Chromatin Stretch Enhancer States Drive Cell-specific Gene Regulation And Harbor Human Disease Risk Variants

Stephen C. J. Parker, Michael L. Stitzel, D. Leland Taylor, Jose Miguel Orozco, Michael R. Erdos, Jennifer A. Akiyama, Kelly Lammerts van Bueren, Peter S. Chines, Narisu Narisu, NISC Comparative Sequencing Program, Brian L. Black, Axel Visel, Len A. Pennacchio, and Francis S. Collins.

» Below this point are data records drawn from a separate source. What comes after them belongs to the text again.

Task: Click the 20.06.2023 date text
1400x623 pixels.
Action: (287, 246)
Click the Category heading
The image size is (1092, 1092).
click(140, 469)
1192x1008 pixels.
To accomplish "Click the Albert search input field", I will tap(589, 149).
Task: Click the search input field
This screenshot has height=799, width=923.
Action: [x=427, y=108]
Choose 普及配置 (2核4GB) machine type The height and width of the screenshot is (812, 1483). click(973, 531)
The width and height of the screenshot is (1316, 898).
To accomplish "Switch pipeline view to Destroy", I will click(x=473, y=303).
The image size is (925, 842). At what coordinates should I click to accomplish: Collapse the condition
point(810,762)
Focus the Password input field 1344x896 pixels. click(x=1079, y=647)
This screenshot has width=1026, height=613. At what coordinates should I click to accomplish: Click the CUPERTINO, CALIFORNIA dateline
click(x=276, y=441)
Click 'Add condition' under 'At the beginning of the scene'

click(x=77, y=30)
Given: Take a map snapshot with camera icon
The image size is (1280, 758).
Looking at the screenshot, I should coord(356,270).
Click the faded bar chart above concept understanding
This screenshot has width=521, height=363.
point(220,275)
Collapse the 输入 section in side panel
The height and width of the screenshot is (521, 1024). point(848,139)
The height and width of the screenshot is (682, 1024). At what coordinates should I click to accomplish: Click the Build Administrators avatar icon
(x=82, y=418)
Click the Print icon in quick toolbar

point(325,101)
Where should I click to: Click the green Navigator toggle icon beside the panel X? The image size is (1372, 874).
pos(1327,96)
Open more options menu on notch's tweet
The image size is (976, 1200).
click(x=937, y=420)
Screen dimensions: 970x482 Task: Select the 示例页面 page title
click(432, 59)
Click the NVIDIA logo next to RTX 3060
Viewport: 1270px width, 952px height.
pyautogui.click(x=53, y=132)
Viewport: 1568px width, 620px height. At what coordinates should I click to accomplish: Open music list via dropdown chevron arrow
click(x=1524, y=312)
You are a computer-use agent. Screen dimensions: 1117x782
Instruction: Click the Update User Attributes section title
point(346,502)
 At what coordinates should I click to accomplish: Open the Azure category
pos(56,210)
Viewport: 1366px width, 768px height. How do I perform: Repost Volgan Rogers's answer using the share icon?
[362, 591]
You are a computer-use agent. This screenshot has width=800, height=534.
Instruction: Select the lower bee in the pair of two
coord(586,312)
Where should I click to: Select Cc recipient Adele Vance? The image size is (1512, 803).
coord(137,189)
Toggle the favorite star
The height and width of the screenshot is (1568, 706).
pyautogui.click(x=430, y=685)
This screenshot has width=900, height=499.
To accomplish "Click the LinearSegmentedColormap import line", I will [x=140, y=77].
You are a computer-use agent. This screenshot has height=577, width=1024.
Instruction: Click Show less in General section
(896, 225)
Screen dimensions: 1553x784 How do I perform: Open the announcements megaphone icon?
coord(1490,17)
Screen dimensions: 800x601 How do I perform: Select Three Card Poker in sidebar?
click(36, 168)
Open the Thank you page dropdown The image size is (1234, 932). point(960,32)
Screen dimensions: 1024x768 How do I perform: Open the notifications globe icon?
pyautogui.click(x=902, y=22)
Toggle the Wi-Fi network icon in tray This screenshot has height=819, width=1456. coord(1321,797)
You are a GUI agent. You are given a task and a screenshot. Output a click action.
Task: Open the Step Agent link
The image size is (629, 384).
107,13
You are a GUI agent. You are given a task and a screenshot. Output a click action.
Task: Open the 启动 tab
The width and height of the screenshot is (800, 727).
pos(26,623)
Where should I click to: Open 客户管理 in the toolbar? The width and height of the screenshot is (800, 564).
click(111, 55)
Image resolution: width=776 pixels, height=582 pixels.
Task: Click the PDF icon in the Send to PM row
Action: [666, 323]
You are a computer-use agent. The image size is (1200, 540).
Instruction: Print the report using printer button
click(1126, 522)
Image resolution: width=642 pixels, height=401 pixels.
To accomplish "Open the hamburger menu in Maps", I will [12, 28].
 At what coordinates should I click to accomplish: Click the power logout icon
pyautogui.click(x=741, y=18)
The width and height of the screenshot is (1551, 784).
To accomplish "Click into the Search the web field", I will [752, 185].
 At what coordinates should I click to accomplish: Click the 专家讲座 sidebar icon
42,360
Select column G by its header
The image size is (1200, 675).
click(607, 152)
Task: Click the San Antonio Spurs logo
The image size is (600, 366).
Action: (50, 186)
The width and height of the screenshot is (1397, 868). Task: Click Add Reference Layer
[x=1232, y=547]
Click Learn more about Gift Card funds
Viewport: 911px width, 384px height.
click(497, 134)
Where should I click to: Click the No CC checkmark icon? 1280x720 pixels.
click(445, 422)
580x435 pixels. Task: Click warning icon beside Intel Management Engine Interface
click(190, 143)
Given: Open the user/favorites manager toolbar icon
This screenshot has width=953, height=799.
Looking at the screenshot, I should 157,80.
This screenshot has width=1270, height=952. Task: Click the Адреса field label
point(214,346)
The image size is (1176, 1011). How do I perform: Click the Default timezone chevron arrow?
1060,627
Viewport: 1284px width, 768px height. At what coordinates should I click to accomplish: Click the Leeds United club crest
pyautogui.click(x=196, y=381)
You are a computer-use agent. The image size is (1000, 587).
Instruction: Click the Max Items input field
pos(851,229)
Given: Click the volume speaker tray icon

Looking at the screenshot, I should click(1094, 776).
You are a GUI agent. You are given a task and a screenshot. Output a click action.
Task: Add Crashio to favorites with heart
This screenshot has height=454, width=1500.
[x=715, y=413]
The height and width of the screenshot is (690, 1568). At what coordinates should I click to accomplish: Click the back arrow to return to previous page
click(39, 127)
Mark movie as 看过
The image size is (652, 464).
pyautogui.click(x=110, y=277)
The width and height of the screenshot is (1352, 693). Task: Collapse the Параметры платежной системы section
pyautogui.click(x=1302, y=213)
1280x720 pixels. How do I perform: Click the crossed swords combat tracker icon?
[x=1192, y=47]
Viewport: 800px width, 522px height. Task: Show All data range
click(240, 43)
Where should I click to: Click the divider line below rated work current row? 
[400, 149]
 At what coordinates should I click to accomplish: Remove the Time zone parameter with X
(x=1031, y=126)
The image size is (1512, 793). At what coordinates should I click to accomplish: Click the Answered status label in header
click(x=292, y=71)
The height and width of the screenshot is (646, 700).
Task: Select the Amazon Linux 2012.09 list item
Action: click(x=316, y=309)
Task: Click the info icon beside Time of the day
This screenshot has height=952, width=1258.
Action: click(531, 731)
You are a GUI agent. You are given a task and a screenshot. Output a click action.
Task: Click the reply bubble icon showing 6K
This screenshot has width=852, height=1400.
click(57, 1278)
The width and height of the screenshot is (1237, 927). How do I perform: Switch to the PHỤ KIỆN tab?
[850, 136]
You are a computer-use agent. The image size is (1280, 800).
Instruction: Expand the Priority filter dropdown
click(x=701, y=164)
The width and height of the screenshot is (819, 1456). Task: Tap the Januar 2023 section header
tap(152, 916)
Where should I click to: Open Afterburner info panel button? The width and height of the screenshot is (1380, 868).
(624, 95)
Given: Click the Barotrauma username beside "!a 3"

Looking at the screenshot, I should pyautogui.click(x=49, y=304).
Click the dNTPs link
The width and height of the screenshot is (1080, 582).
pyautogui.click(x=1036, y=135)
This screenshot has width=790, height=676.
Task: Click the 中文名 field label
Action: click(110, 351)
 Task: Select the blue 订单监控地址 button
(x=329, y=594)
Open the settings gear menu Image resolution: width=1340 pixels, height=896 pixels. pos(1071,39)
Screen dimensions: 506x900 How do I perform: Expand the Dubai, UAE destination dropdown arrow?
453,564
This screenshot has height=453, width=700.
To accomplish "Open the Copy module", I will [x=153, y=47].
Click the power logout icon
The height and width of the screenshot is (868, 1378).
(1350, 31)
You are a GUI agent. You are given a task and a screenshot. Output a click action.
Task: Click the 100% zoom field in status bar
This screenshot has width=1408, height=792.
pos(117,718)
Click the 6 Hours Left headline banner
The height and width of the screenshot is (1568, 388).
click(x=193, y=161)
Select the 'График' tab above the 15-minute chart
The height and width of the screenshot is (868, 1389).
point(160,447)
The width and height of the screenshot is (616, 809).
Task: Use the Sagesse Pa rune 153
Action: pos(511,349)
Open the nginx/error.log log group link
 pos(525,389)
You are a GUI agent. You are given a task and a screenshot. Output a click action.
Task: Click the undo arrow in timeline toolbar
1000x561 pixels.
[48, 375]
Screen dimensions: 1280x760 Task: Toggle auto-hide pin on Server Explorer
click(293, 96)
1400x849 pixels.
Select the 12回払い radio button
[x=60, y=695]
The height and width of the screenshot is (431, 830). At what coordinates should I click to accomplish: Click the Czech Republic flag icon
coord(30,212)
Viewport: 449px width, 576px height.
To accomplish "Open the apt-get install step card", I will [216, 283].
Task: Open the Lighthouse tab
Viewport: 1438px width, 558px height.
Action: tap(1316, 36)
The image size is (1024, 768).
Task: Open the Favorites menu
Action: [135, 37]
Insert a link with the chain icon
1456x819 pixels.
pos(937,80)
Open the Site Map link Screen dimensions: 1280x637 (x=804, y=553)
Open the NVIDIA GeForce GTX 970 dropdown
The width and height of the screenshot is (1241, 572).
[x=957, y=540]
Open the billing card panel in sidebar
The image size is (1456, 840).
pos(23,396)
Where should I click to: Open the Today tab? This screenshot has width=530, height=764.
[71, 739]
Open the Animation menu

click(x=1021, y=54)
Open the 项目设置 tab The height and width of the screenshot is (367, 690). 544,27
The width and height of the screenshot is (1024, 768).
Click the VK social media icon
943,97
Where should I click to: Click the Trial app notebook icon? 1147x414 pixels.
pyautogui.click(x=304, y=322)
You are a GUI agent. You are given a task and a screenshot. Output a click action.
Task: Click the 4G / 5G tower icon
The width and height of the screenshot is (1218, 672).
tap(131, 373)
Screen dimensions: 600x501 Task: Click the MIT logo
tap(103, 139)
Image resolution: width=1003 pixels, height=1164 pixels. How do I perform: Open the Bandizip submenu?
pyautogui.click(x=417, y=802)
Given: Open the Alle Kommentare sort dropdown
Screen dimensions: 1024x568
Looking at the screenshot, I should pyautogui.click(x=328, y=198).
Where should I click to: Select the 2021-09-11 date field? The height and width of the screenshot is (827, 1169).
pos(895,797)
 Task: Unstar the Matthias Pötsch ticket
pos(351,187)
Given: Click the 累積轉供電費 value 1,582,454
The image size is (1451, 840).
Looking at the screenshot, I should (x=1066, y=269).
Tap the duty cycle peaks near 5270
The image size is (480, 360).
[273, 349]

PNAS. 2013-10-29;110(44):17921-17926.
Abstract
Chromatin-based functional genomic analyses and genomewide association studies (GWASs) together implicate enhancers as critical elements influencing gene expression and risk for common diseases. Here, we performed systematic chromatin and transcriptome profiling in human pancreatic islets. Integrated analysis of islet data with those from nine cell types identified specific and significant enrichment of type 2 diabetes and related quantitative trait GWAS variants in islet enhancers. Our integrated chromatin maps reveal that most enhancers are short (median = 0.8 kb). Each cell type also contains a substantial number of more extended (≥3 kb) enhancers. Interestingly, these stretch enhancers are often tissue-specific and overlap locus control regions, suggesting that they are important chromatin regulatory beacons. Indeed, we show that (i) tissue specificity of enhancers and nearby gene expression increase with enhancer length; (ii) neighborhoods containing stretch enhancers are enriched for important cell type–specific genes; and (iii) GWAS variants associated with traits relevant to a particular cell type are more enriched in stretch enhancers compared with short enhancers. Reporter constructs containing stretch enhancer sequences exhibited tissue-specific activity in cell culture experiments and in transgenic mice. These results suggest that stretch enhancers are critical chromatin elements for coordinating cell type–specific regulatory programs and that sequence variation in stretch enhancers affects risk of major common human diseases. High-throughput sequencing has been coupled to ChIP (ChIP-seq) and mRNA samples (RNA-seq) to survey the genomewide chromatin and transcription profiles in different cell types. Regulatory elements such as promoters, enhancers, insulators, transcribed, and repressed regions are marked by distinct patterns of histone modifications (1), including histone H3 lysine 27 acetylation (H3K27ac), H3K27 trimethylation (H3K27me3), H3K36me3, H3K4 monomethylation (H3K4me1), H3K4me3, and the CCCTC-binding factor (CTCF). Systematic chromatin state identification has recently emerged as a powerful technique to interpret and compare regulatory landscapes within and between cell types (2⇓⇓⇓⇓–7). Such methods use an unsupervised approach to identify recurrent combinations of histone modifications across the genome, thereby producing a map of representative chromatin states that are likely to be biologically relevant.